Inimigo meu
Até
na guerra há uma lei. Há aquela imposição de se ter a certeza do confronto.
Mesmo que haja diferença de forças ou derrotados prévios, há tênues contornos
éticos delimitando a selvageria das guerras (a devolução do corpo do guerreiro
Heitor para um funeral digno, como herói de Tróia, é uma prova dramática de
como, mesmo na guerra, se pode respeitar os valores, a honra e os sentimentos do
inimigo).
Sei
de casos de embates na região do Xingu, em que os índios expunham a cabeça do
inimigo no meio da aldeia. Esta cerimônia queria dizer que aquele combatente
havia sido muito forte. O rito ilustrava a valentia do adversário. Era um
reconhecimento dos valores do oponente.
Se
o índio sabe que seu adversário é forte e se os gregos reconheceram a Heitor o
direito de ser velado pelos seus pares, intui-se a concessão do confronto
aberto. O enfrentamento mesmo que feroz, é justo. Mirar-se face-a-face é pressuposto
do bom combate. Dá a chance de estratégias e defesas. A tocaia, não. A
emboscada ardilosa, não. A surpresa desleal não.

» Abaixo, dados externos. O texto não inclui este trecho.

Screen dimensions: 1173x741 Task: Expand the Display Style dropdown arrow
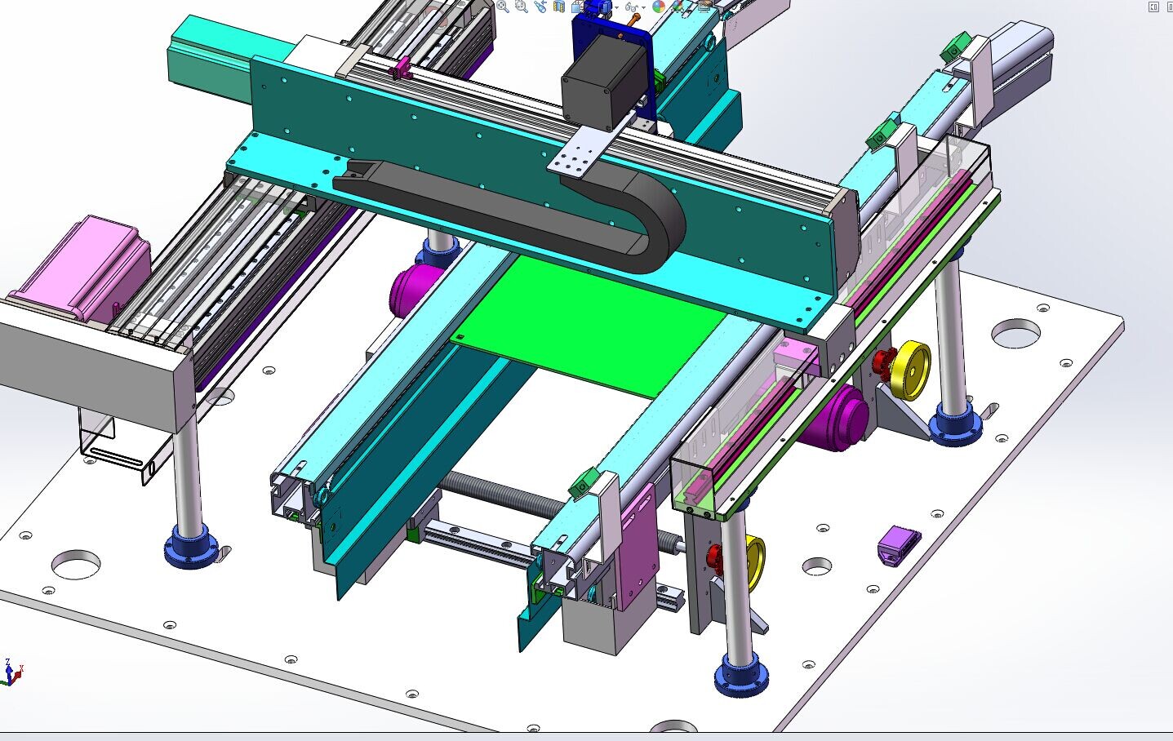coord(617,8)
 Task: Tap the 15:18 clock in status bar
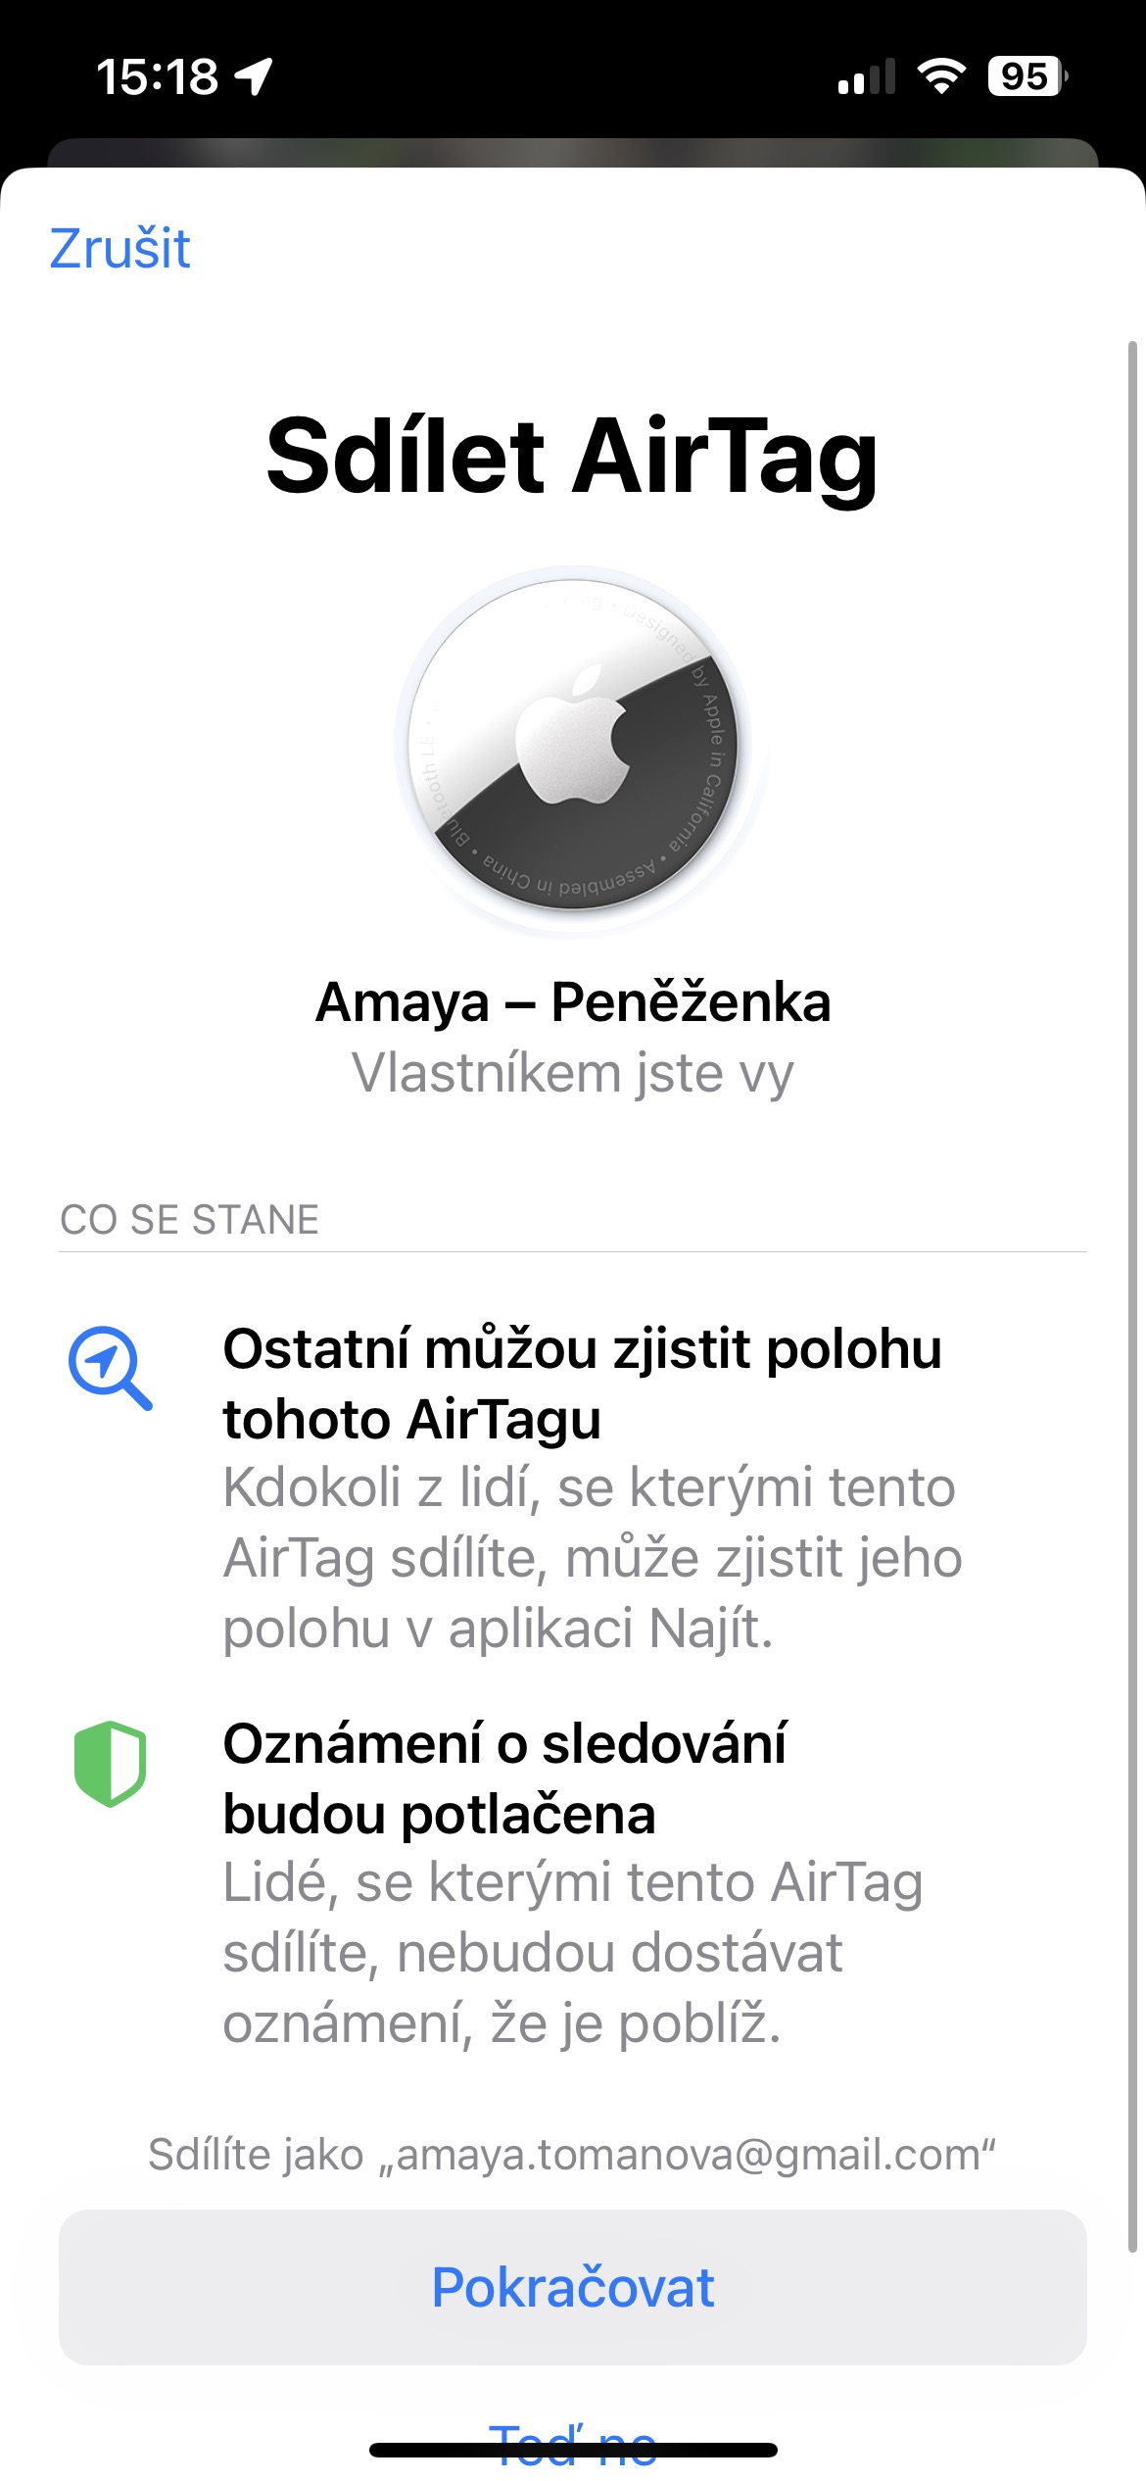tap(157, 76)
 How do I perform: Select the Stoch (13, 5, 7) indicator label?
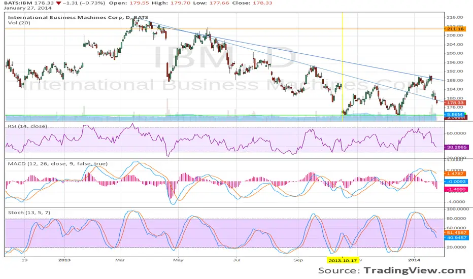pyautogui.click(x=25, y=211)
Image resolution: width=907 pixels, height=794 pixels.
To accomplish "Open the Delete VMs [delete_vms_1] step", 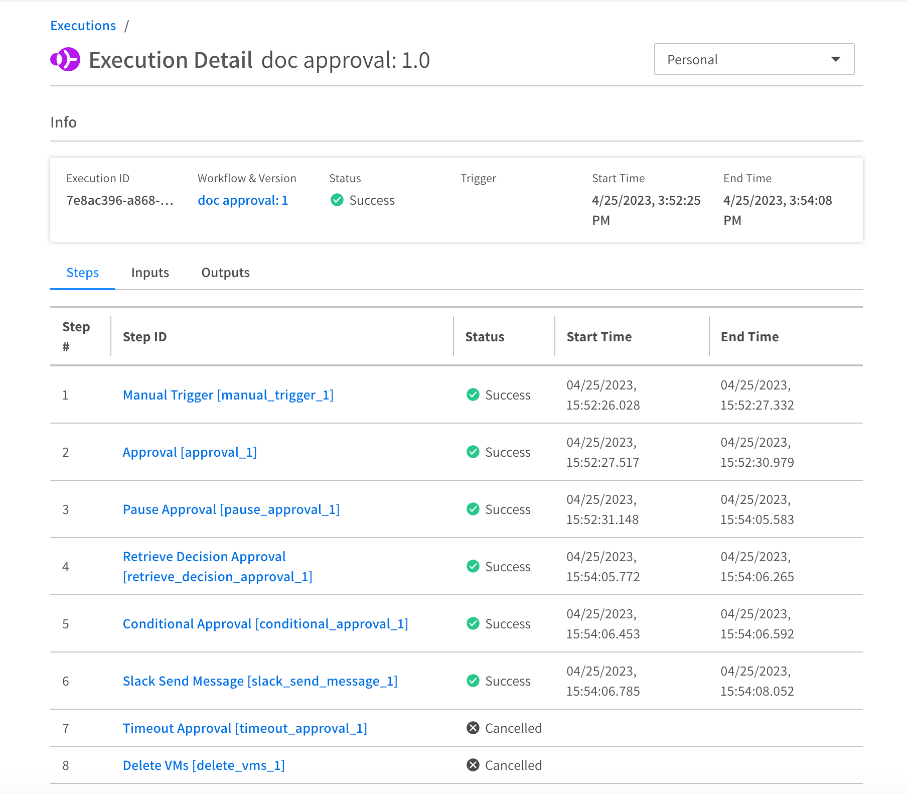I will (204, 765).
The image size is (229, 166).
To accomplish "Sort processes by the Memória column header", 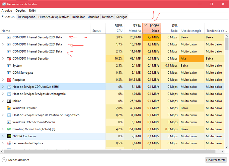I will point(133,28).
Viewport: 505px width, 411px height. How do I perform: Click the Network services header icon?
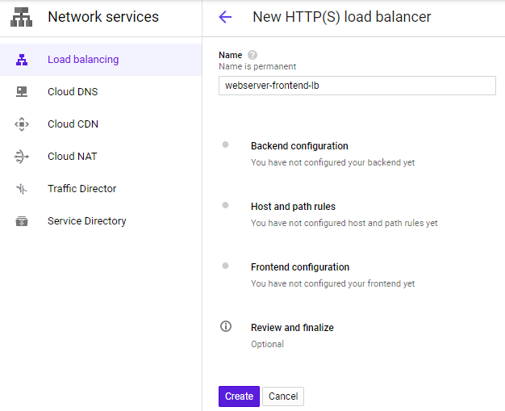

A tocaia é a tradução da
covardia. Quem usa deste expediente para aniquilar seus inimigos, mesmo que os
mate, os destrua, entra para a história como um assassino ordinário, vulgar
(sequer ilustra um banquete, porque, como afirmavam os antropófagos, “não se
devora corvarde”).
Eu
sempre tive bem clara a figura do bom inimigo. Já os tive de ruma. É aquele que
se anuncia. Que esbraveja. Rosna na tua frente. Atêm-se a parvoíces, a
macaquices. Mostram logo os dentes. São límpidos e claros. Melhor tê-los a
eles, do que os silenciosos, do que os dissimulados. Do que aqueles que te
esperam na curva.
Tive
um maravilhoso inimigo. Seu Barroso. Era empreendedor em Altamira. Tínhamos
opiniões diversas até quanto à cor do céu. Por aí a gente tira. Vivíamos nos
arengando. Mas nos respeitávamos horrores. Ai de que quem falasse mal de seu Barroso
perto de mim.
Era
o tempo da primeira candidatura do Lula. Seu Barroso, que era ‘direitão’, tinha
uma queda pelo pessoal da UDR e achincalhava o Caiado dizendo que ele, o
Ronaldo Caiado, ora veja, era um socialistazinho enrustido. Meu Deus!
Seu
Barroso era da nossa turminha. Gente da mineração, administradores,
secretárias, geólogos, empresários. Uma galera plural e bastante ativa. Nosso
point era o restaurante do Carioca, um cara de muita coragem porque nos fiava a
conta, mesmo naquela época, com a inflação batendo os 80% ao mês. Era gente da
gente, o dono do restaurante. Houve, de tão acaloradas e iminentes que estavam
as nossas discussões, de o Carioca deixar a chave do bar com a gente e ir pra
casa. Amanhecíamos ali, nos enfrentando e, na contradição, procurando um rumo
para o Brasil.
No
calor da hora, Seu Barroso era bem objetivo. Dizia que se ele fosse para o
poder, eu tava ferrado. Não acabaria comigo de prima. Segundo ele, me poria pendurado
numa árvore e todo dia tiraria um pedacinho de mim. Comunista, segundo ele,
tinha que ser tratado dessa forma. Eu por mim, atava-me ao poder justiceiro das
revoluções. Rebatia que o colocaria no paredão e pronto. E assim, íamos nos
prometendo, nos admirando um ao outro. Seu Barroso me desafiava. Eu era um bebê
de vinte e poucos anos e ele assegurava que eu não teria responsabilidade
depois de uma noite de gandaia. Quite. Tomávamos todas e às sete e meia da
manhã eu passava no escritório dele para um café, antes do trampo. Só pra
provar que o Brasil ficaria em boas mãos com gente da minha laia.
O
Brasil não precisou que eu e seu Barroso nos exterminássemos. Por isso ele é
umas das minhas mais estimadas lembranças. Entretanto, no Pará, gente estúpida ainda
há, sem coragem de mostrar-se para o combate, que mata de tocaia.